Ex-L.A. Sheriff Lee Baca’s retrial opens with focus on his close ties to disgraced aide

Former Los Angeles County Sheriff Lee Baca hugs his lawyer, Nathan Hochman, outside court last month.
Former Los Angeles County Sheriff Lee Baca hugs his lawyer, Nathan Hochman, outside court last month.
(Mark Boster / Los Angeles Times)

In their second attempt to convince a jury that former Los Angeles County Sheriff Lee Baca conspired to thwart the FBI from investigating abusive deputies in his jails, federal prosecutors on Friday focused on the lawman’s relationship with his then-second in command.

Jurors in Baca’s first trial late last year voted 11-1 for the ex-sheriff’s acquittal, saying in interviews that they believed Baca did not know his subordinates were taking steps to impede the FBI.

In the retrial that began with opening statements Friday, prosecutors sought to emphasize Baca’s relationship with his right-hand man, former Undersheriff Paul Tanaka.

“Mr. Baca ran the conspiracy like he ran the Sheriff’s Department,” Assistant U.S. Atty. Brandon Fox told jurors. “While he was at the top of it, he put one man in charge of running the day-to-day.”

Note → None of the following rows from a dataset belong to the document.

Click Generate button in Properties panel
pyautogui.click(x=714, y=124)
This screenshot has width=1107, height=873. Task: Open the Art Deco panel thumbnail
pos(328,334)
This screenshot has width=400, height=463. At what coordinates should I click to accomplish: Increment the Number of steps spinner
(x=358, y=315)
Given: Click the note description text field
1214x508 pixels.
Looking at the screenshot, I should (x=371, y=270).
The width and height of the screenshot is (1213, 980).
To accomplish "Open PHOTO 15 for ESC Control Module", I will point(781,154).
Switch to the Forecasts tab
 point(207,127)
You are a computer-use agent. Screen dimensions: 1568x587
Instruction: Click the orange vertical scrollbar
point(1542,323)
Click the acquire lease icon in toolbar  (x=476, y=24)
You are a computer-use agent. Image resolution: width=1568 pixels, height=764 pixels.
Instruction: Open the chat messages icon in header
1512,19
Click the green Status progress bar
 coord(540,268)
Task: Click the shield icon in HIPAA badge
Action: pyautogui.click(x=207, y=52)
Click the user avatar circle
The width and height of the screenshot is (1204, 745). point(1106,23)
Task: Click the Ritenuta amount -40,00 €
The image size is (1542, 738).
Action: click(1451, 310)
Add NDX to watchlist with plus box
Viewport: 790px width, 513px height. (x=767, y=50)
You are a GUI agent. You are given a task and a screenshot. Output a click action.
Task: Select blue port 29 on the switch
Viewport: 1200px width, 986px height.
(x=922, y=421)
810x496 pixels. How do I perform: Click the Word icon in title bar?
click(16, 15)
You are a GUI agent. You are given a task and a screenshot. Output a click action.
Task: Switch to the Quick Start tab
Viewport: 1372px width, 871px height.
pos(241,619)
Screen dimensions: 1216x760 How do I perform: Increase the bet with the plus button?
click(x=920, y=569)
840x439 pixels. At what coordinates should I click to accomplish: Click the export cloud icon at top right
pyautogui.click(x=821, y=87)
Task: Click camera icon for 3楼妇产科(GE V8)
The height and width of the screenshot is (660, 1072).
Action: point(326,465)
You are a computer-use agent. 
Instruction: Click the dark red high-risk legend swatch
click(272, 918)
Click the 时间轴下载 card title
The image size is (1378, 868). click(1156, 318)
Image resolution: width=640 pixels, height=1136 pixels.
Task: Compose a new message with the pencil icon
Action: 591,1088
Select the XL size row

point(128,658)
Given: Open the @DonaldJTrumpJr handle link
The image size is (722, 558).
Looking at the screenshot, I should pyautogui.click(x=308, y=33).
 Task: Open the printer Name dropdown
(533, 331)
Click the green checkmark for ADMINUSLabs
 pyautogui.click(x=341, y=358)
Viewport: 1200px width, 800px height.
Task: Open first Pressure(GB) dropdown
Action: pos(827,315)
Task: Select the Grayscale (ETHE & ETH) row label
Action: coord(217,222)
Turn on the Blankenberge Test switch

Fox played a clip of Baca describing his relationship with Tanaka as “kind of like father and son.” Tanaka, Baca said in the videotaped testimony from a separate civil trial, “had a unique talent of doing exactly what I wanted done.”

While prosecutors last year struggled with their case against Baca, they had few problems in convincing a jury to convict Tanaka, who they argued played a central role in the obstruction plot. Tanaka now sits in a minimum-security camp in Englewood, Colo., a month into his five-year prison sentence. Jurors in Baca’s retrial were not told about Tanaka’s conviction.

Baca’s attorney, Nathan Hochman, moved to place the blame squarely on Tanaka, arguing he was at the center of the conspiracy and purposely kept Baca in the dark about the obstruction plot to further his own agenda. Echoing words prosecutors had used to describe Baca in the first trial, Hochman said it was in fact Tanaka who was the “heartbeat, leader and driving force” of the obstruction scheme.

“Undersheriff Tanaka didn’t share the same loyalty to Sheriff Baca,” he said. “Undersheriff Tanaka had his separate agenda.”

Federal prosecutors contend that the obstruction occurred in August and September 2011, when sheriff’s deputies at Men’s Central Jail discovered a cell phone that had been smuggled into an inmate as part of an undercover FBI sting as federal agents investigated corruption and beatings by jail guards.

In the ensuing weeks, prosecutors allege, several sheriff’s deputies worked to hide the inmate from the FBI and a federal grand jury, discouraged witnesses from cooperating with the federal investigation, and threatened the lead agent on the case with arrest in an attempt to intimidate her.

At issue at Baca’s trial is whether the sheriff himself knew about and directed the plot, for which eight of his subordinates have been convicted. He also faces a charge that he lied to federal investigators in 2013 about what he did and did not know other sheriff’s officials were doing.

U.S. District Judge Percy Anderson ruled on the eve of trial that defense attorneys could not have a psychiatrist testify that Baca may have been affected by the early stages of Alzheimer’s disease when he made the alleged false statements in an interview with prosecutors and FBI agents.

Hochman nonetheless repeatedly emphasized to jurors on Friday that Baca was 71 at the time, and the questions he was asked during the interview centered around what the then-sheriff remembered. Baca, who was told at the time that he wasn’t a target in the investigation, had no motivation to lie and explained what he knew to the best of his memory, Hochman said.

Testimony in the case is expected to continue Monday.